2. The question-answering method based on the combination of semantic analysis and vector modeling realizes multiple rounds of question-answering by using slot inheritance and intention inheritance.
3. According to the question-answering method based on the combination of semantic analysis and vector modeling, the accuracy of answers is improved by means of meaning induction and semantic slot design, and the coverage rate of the answers is improved by combining sub-graph recall on the basis.
Drawings
FIG. 1 is a flow chart of a question-answering method based on the combination of semantic parsing and vector modeling;
FIG. 2 is a BERT-BiLSTM-CRF model diagram;
FIG. 3 is a BERT-TextCNN intent recognition model;
FIG. 4 is a frame diagram based on vector modeling.
Detailed Description
The technical solutions in the embodiments of the present invention will be clearly and completely described below with reference to the accompanying drawings in the embodiments of the present invention.
As shown in fig. 1, a question-answering method based on combination of semantic analysis and vector modeling includes:
Step 1, preprocessing a question input by a user to obtain a word vector with high quality, obtaining an optimal prediction sequence, and completing named entity recognition of the question to obtain an entity;
Step 2, if the entity identified in the step 1 is not the standard name, the entity chain refers to the unique entity in the knowledge graph, the entity is obtained again, and if the entity identified in the step 1 is the standard name, the entity is used;
Step 3, taking the unique entity obtained in the step 2 as a slot, if the slot of the question is identified as empty, loading the context of the user dialogue, and inheriting the slot saved in the previous dialogue to finish slot filling;
step 4, completing the intention recognition of the question;
Step 5, if the intention recognition is ambiguous, using a pre-designed semantic slot template to reply to the clarification operation to confirm the intention, and jumping to the step 6 if the intention is correct and jumping to the step 7 if the intention is incorrect;
step 6, according to the entity and intention of the question, finishing answer inquiry through a knowledge graph inquiry language;
Step 7, if the identified intention is not in the preset intention range, inquiring a plurality of triples associated with the entity according to the entity identified in the step 2 to complete sub-picture recall of the entity;
and 8, respectively coding and sequencing the paths of the questions and the subgraphs in the step 7, comparing the sequenced scores, returning the path with the highest score as an answer, skipping the step 6, and returning the answer.
According to the invention, through understanding the input question and carrying out recall sequencing by combining with the knowledge graph, a high-accuracy answer is finally returned, and the question which is presented by the user in natural language can be answered by accurate and simple natural language.

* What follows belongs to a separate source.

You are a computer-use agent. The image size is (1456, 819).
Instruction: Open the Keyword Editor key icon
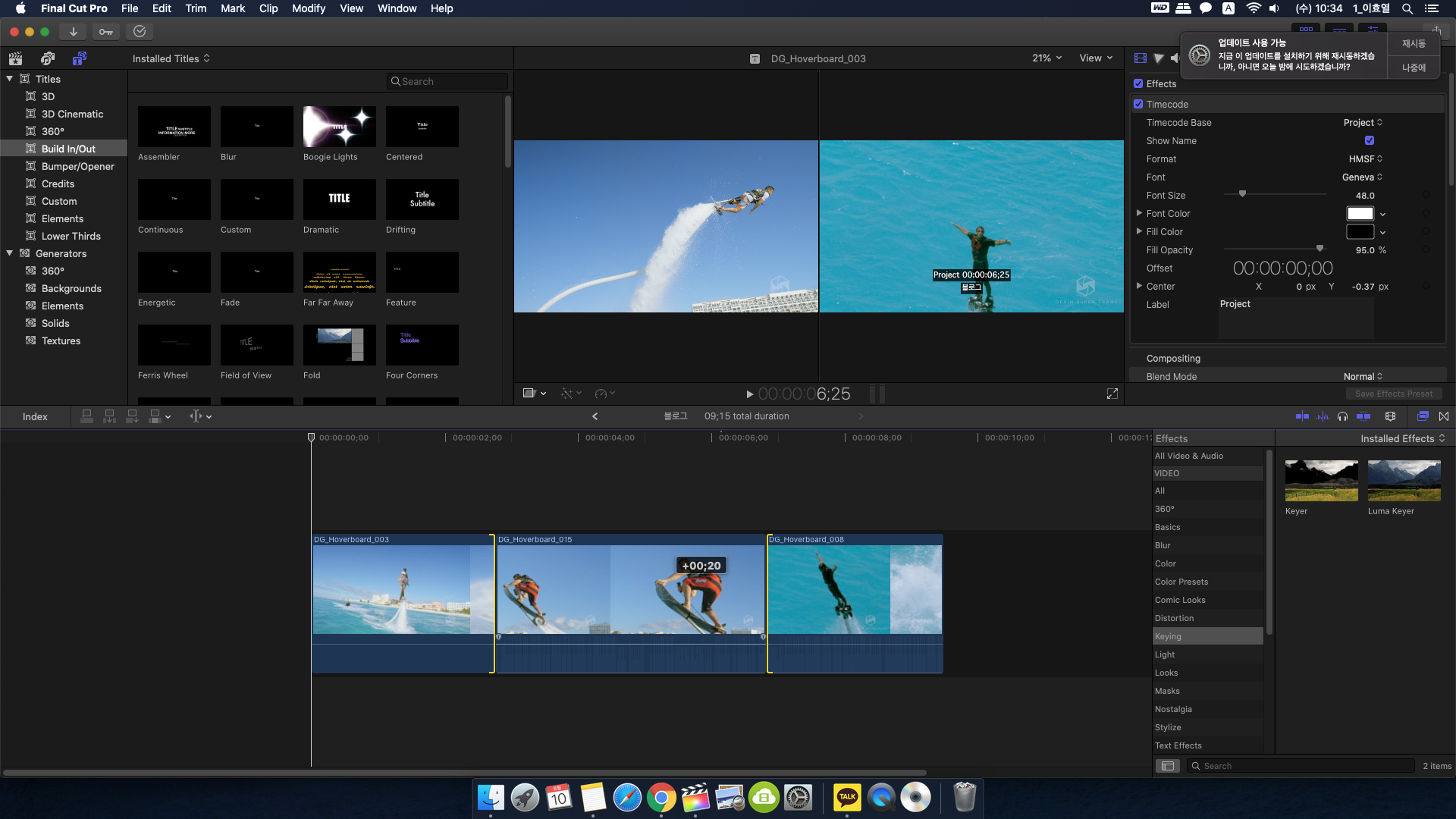[106, 32]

The traditional form of a question-and-answer is to give an answer to a question posed by the user, which answer contains the processing methods under all conditions. A problem user in this mode needs to read a large amount of content and find his own desired answer in this piece of content. And the multiple rounds of questions and answers can be used for inquiring the user, and the answer wanted by the user is given under the condition of clear user intention. The invention can realize multi-round question and answer by using slot inheritance and intention inheritance, and improves the accuracy of the answers by using intention induction and semantic slot design, and improves the coverage rate of the answers by combining recall ordering on the basis.
The invention generates a core inference chain through the entity and the inquired intention, then generates a final inquiry diagram through adding constraint, thereby converting semantic analysis into inquiry diagram generation, and finally converting the inquiry diagram into knowledge graph inquiry. In order to improve the accuracy rate at the same time,
In one embodiment of the invention, an example of a medical answer is given.
The user: what is myocarditis? { intention: definition; entity: myocarditis };
and (3) a robot: returning a definition of myocarditis answers;
The user: what is treating? { intention: a method of treatment; entity: none };
And (3) a robot: according to the history of the user dialogue, recognizing the slot positions of the round of questions as empty, loading the context of the user dialogue, inheriting the slot positions saved by the previous round of dialogue, and completing slot position filling { entity: myocarditis };
The user: how long it will be recovered? { intention: treatment time (weaker), entity: none };
and (3) a robot: is you asking about the treatment time of "myocarditis"? { clear reply policy };
the user: is that; { user affirmative answer })
And (3) a robot: the answer is made as required.
The user: what are the common onset periods? { intention: onset time (very weak or no intention set); entity: none };
and (3) a robot: and carrying out inheritance { entity } on the entity of the previous dialogue according to the dialogue history of the user: myocarditis };
And (3) a robot: is you asking about the onset period of "myocarditis"? { clear reply policy };
the user: is that; { user affirmative answer })
And (3) a robot: the answer is made as required.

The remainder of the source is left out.